We see symptoms of post-traumatic stress syndrome (PTSD) — flashbacks, recurrent thoughts, insomnia, isolation, and deep sorrow. We also see psychosomatic symptoms such as headaches, tachycardia and difficulty breathing. Many people also find it difficult to concentrate or to follow a conversation.
We also see something that even goes beyond these symptoms. Many of them say to us “I have no rights” and “I do not exist as a human being”. Their wounds to their dignity are deep.
They tell us they do not feel safe and their most basic needs are not being met. They feel uncertain; they don’t know when they will be able to go back home, what their life will be like when they go back or how they will even be able to return.

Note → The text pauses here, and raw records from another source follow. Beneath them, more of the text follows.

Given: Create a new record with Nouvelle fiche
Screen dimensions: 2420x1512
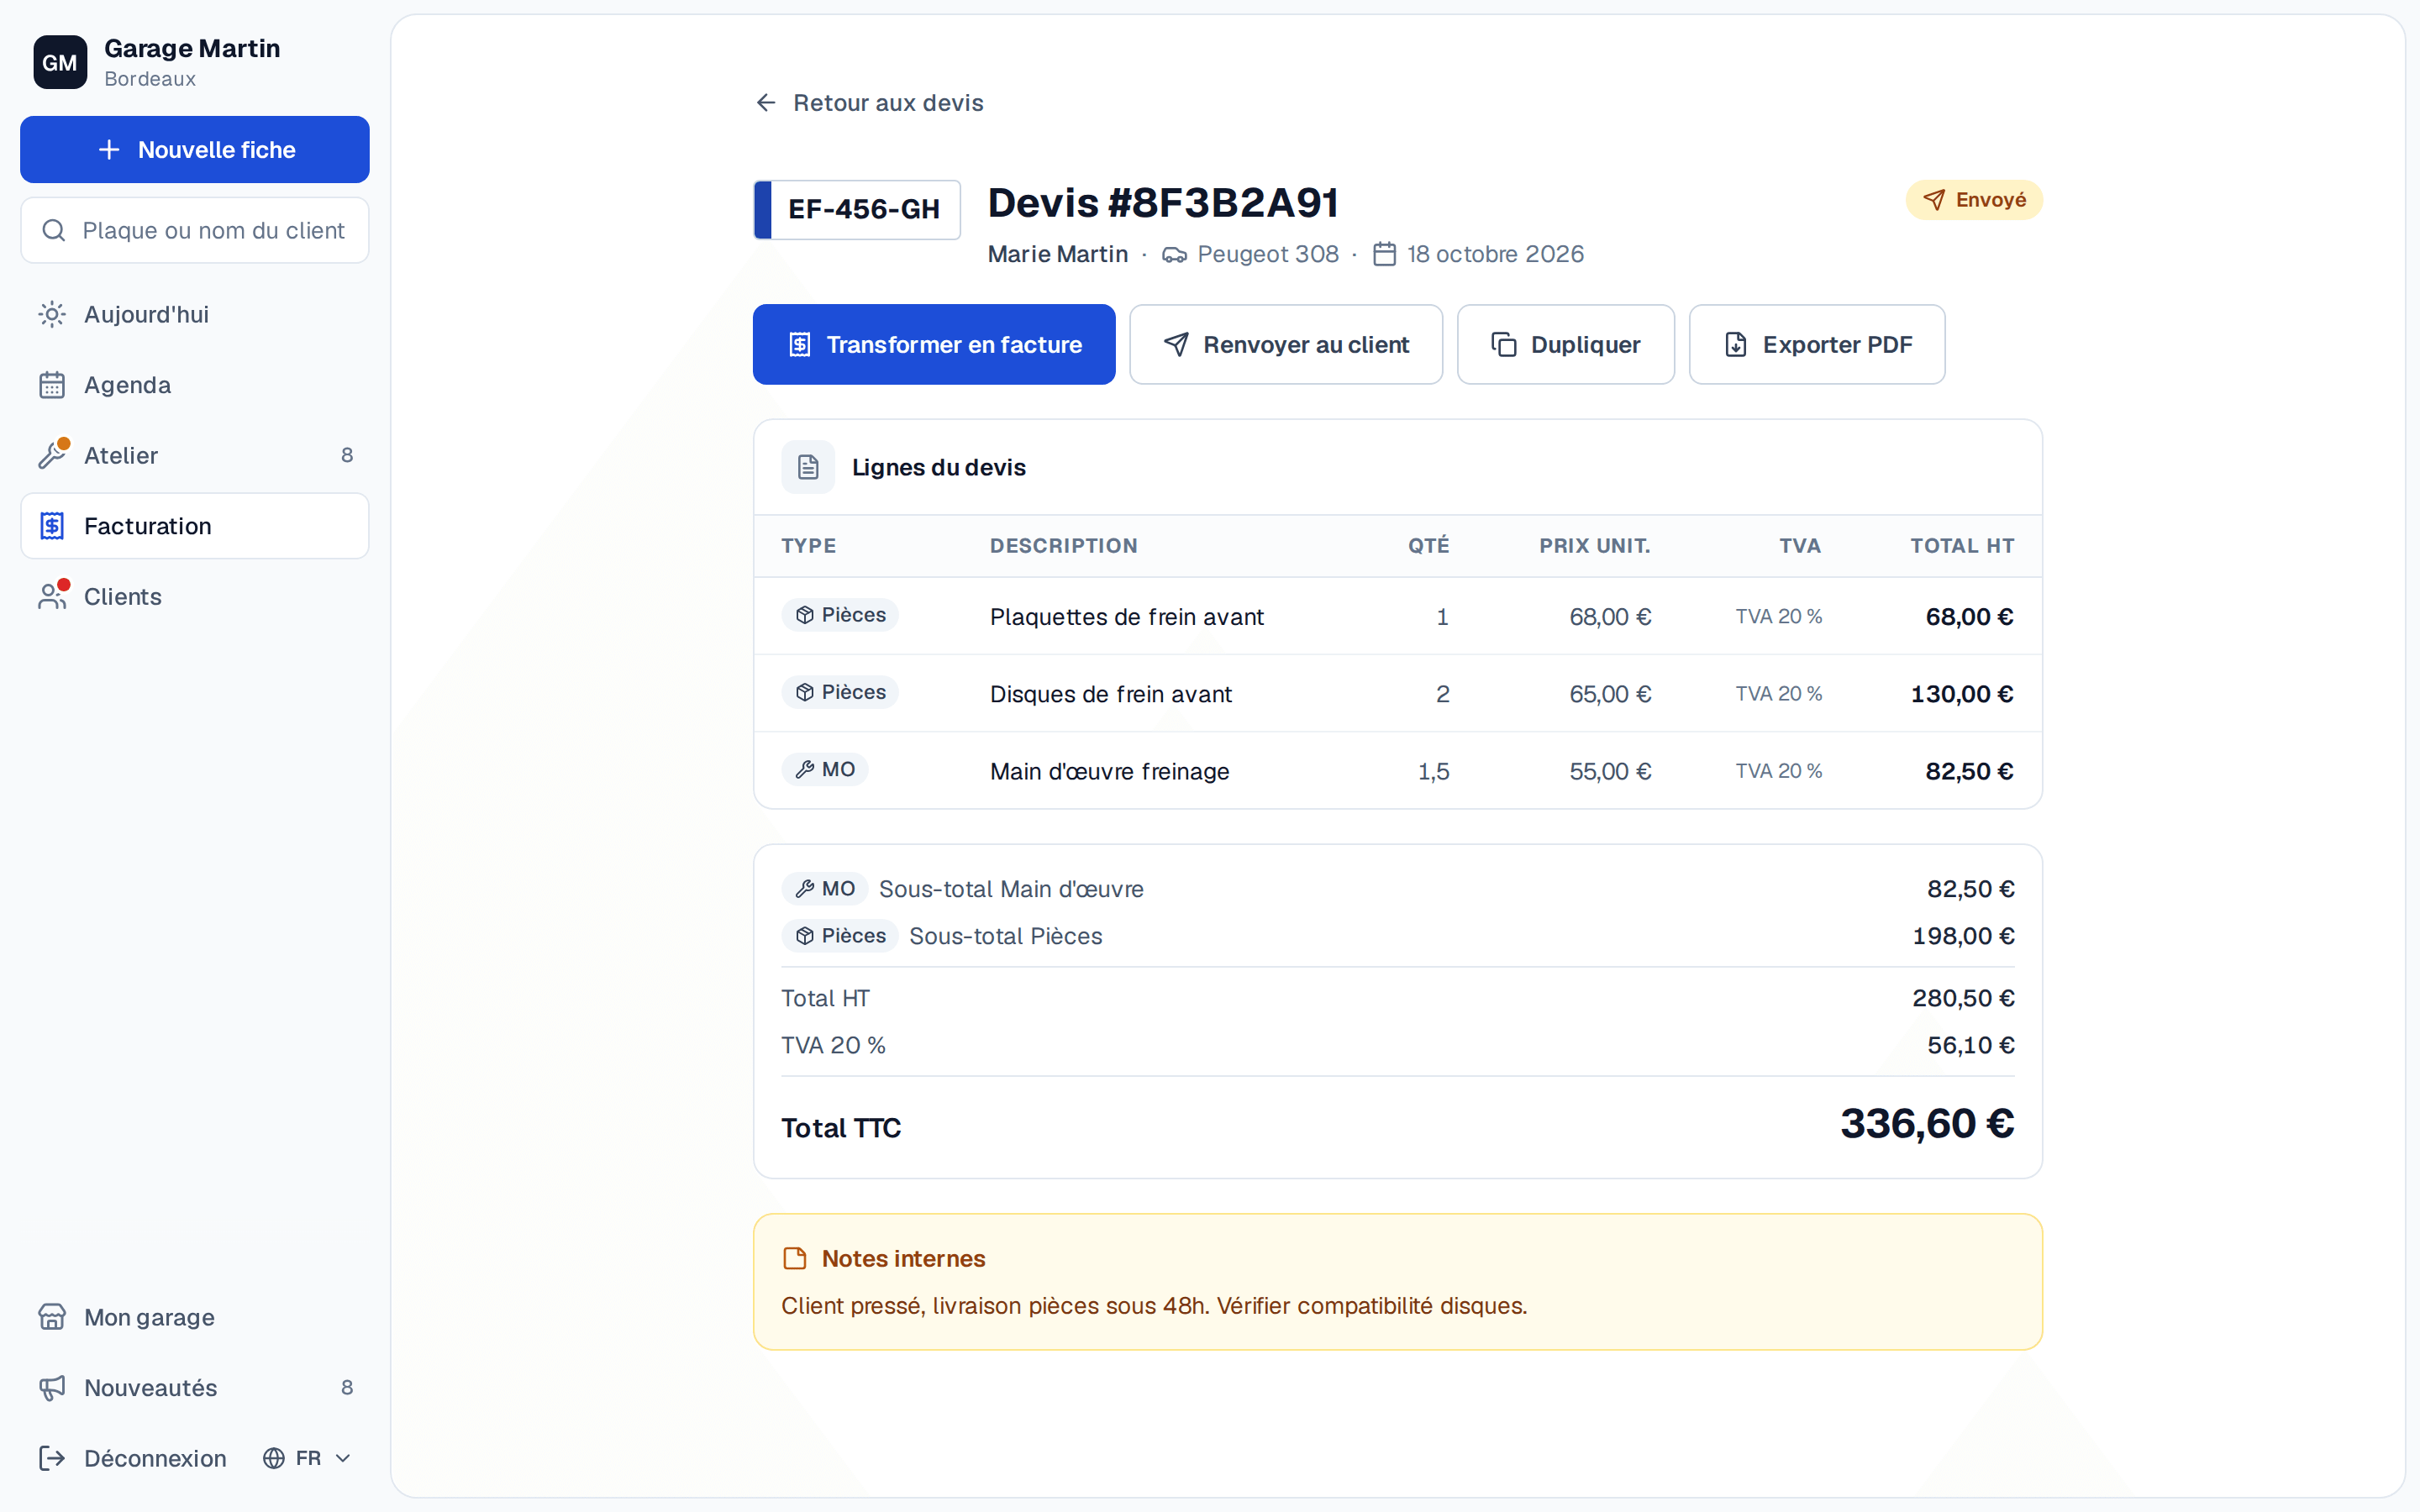Looking at the screenshot, I should pos(195,150).
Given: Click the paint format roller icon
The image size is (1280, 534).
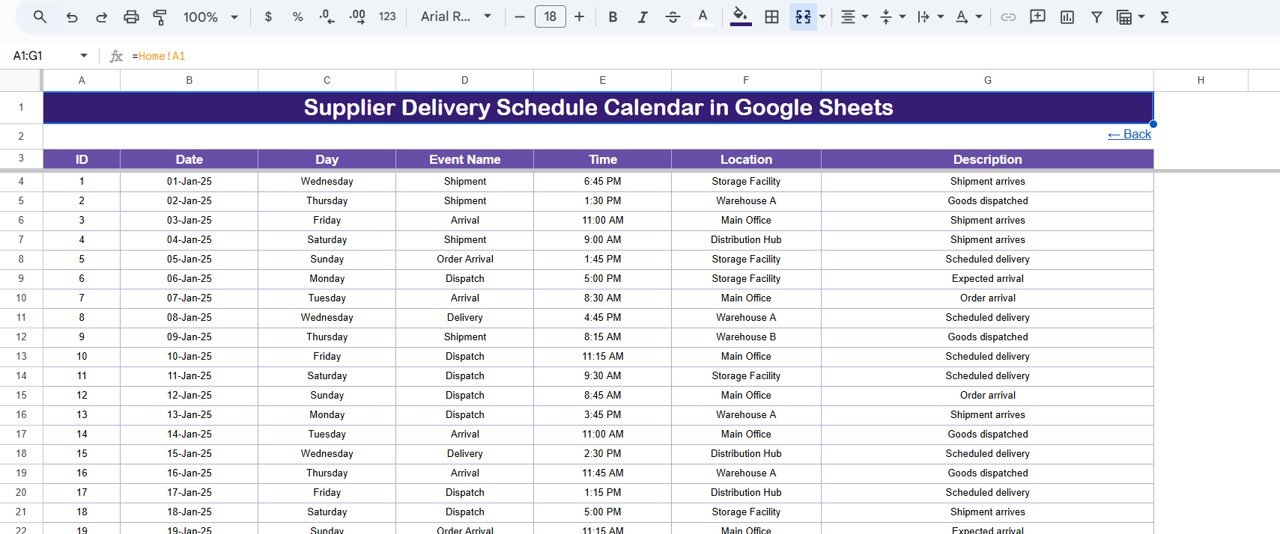Looking at the screenshot, I should 160,17.
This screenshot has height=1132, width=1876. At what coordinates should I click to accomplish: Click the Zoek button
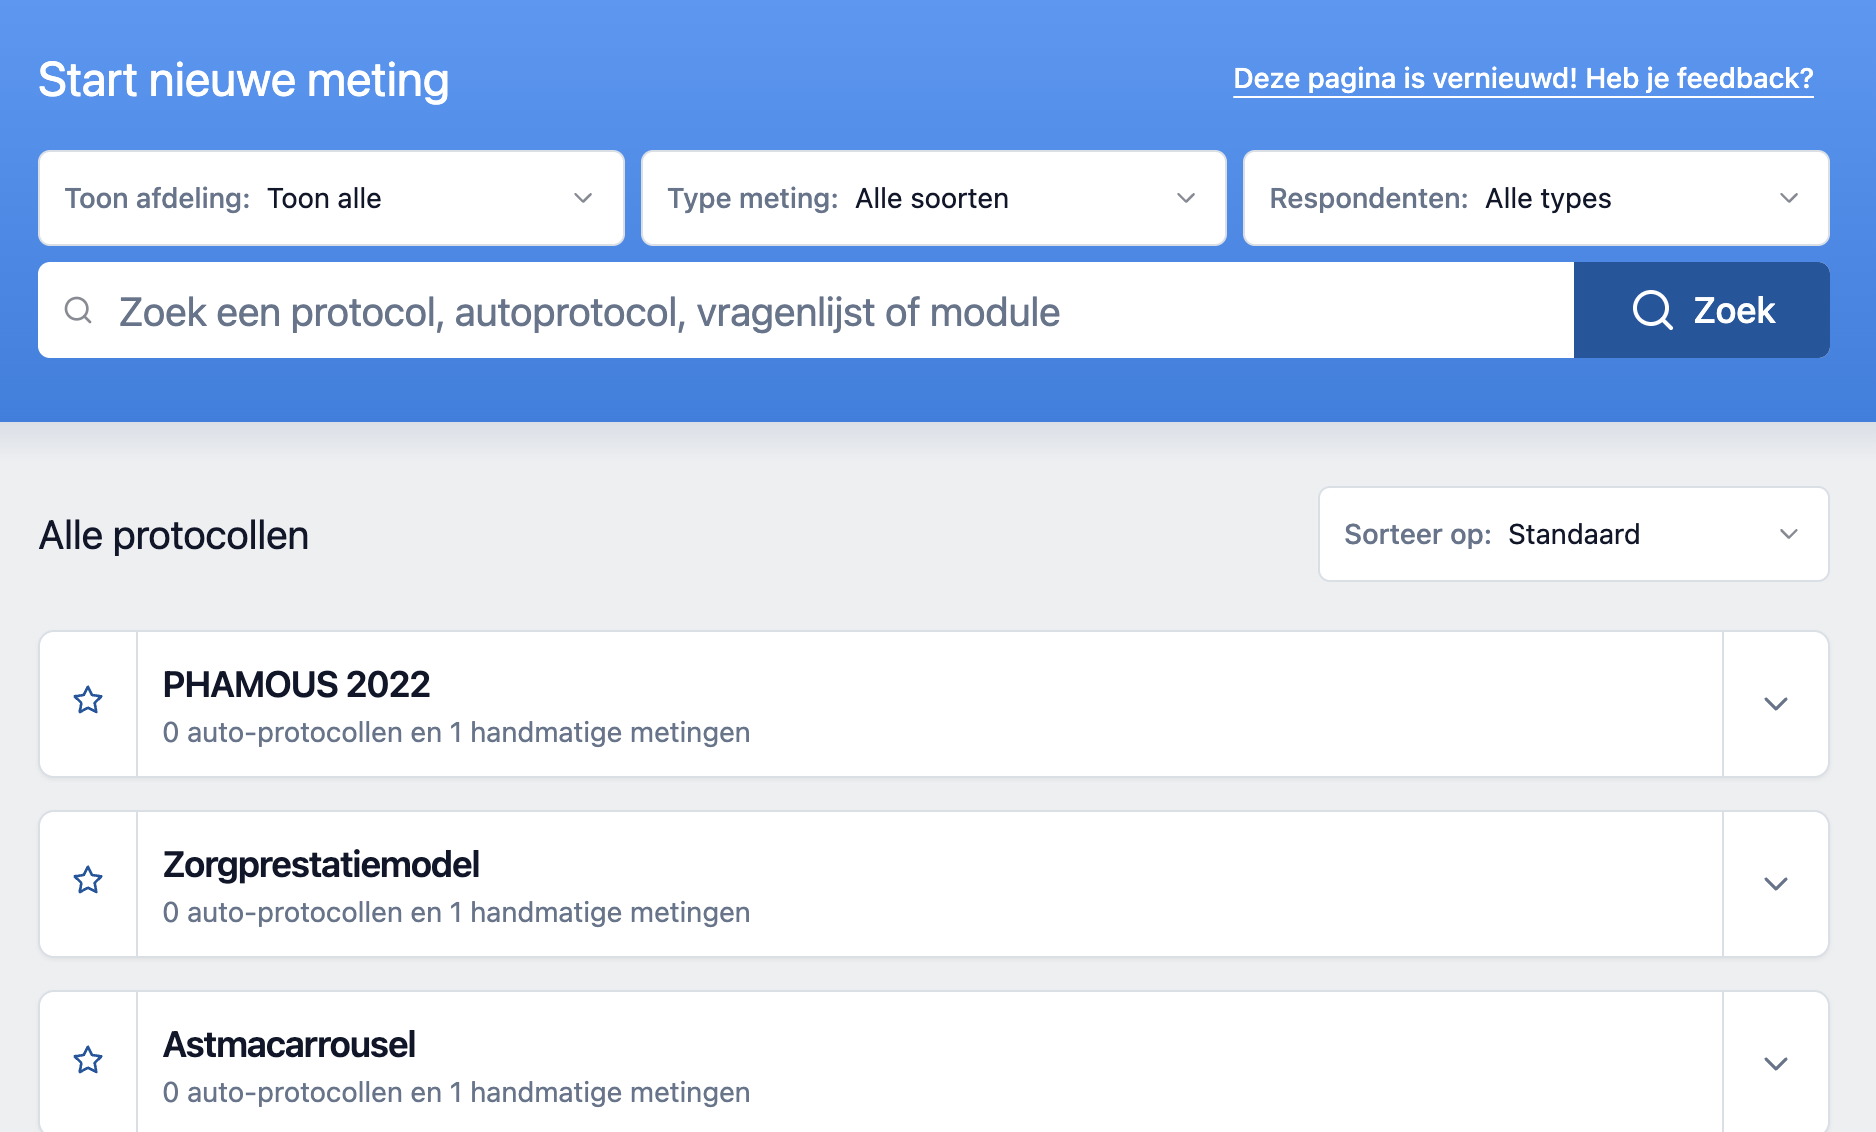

Life for sexual violence survivors is especially difficult. Women who’ve already endured the trauma of having been humiliated or raped must also contend with unwanted pregnancies, shame, stigma and possibly rejection by their families when they return home.
We have also seen some people suffering from psychotic disorders or severe depression.
We aim to return these people to a feeling of control, as much as possible, over their environment, and also over their own body and emotions.
We try to rebuild their sense of dignity, their capacity for building reliable relationships. As soon as they feel confident, they can start talking about the experiences they endured and start the grieving process for their loss of time, money, health, friends and hope for the future.
But these interventions are very short and many involve just one or two sessions. When they are to be repatriated is uncertain.
Still, we try to alleviate the most acute suffering and provide the resources to help them cope. At least for now, they are given the space to freely voice their suffering without fear of being judged.